Volkswagen Group has announced a significant investment plan, pledging up to $5 billion in the U.S. electric vehicle startup Rivian. The news of an initial $1 billion investment sent Rivian's shares soaring over 30% in after-hours trading on Tuesday.

This investment is timely for Rivian, which has been under pressure from Wall Street due to its high cash burn and substantial losses. Volkswagen's capital injection comes in the form of a convertible note, allowing the German automaker to convert it into Rivian shares starting December 1.

But Volkswagen's involvement goes beyond the initial $1 billion. The company plans to add another $4 billion through two tranches of $1 billion each in 2025 and 2026, followed by an additional $2 billion in 2026 as part of an anticipated joint venture. This partnership aims to share EV architecture and software, positioning both companies more competitively in the rapidly evolving electric vehicle market.

RJ Scaringe, Rivian's CEO, expressed optimism about the partnership. He noted that the funding would be instrumental in developing Rivian's next-generation vehicles, including the more affordable and smaller R2 SUVs set to debut in 2026. "This investment provides the necessary capital to accelerate our product development and brings a formidable partner to our mission of transitioning the world to sustainable energy," Scaringe said in a statement.

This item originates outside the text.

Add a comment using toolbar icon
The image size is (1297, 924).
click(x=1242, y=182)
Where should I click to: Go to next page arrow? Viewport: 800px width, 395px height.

Volkswagen now joins Ford Motor Company as a major legacy automaker investing in Rivian. Ford, one of Rivian's initial large stakeholders alongside Amazon, previously held about 12% of Rivian's shares. However, Ford sold most of its shares by 2023 after retracting a plan to co-develop EVs with the startup.

Based in California, Rivian reported a loss of $1.45 billion in the first quarter of this year. This loss came as the company retooled its plant in Normal, Illinois, to launch updated versions of its R1T pickup and R1S SUV EVs ahead of its next-generation vehicles in 2026. Rivian has also been aggressively cutting costs, reducing staff, improving plant efficiencies, and pausing the construction of a new multibillion-dollar factory in Georgia. These measures are expected to save more than $2.25 billion in capital spending.

Despite these challenges, Rivian reported $7.86 billion in cash, cash equivalents, and short-term investments at the end of March, with total liquidity exceeding $9 billion. The partnership with Volkswagen is expected to further strengthen Rivian's financial position and provide a pathway to sustained growth.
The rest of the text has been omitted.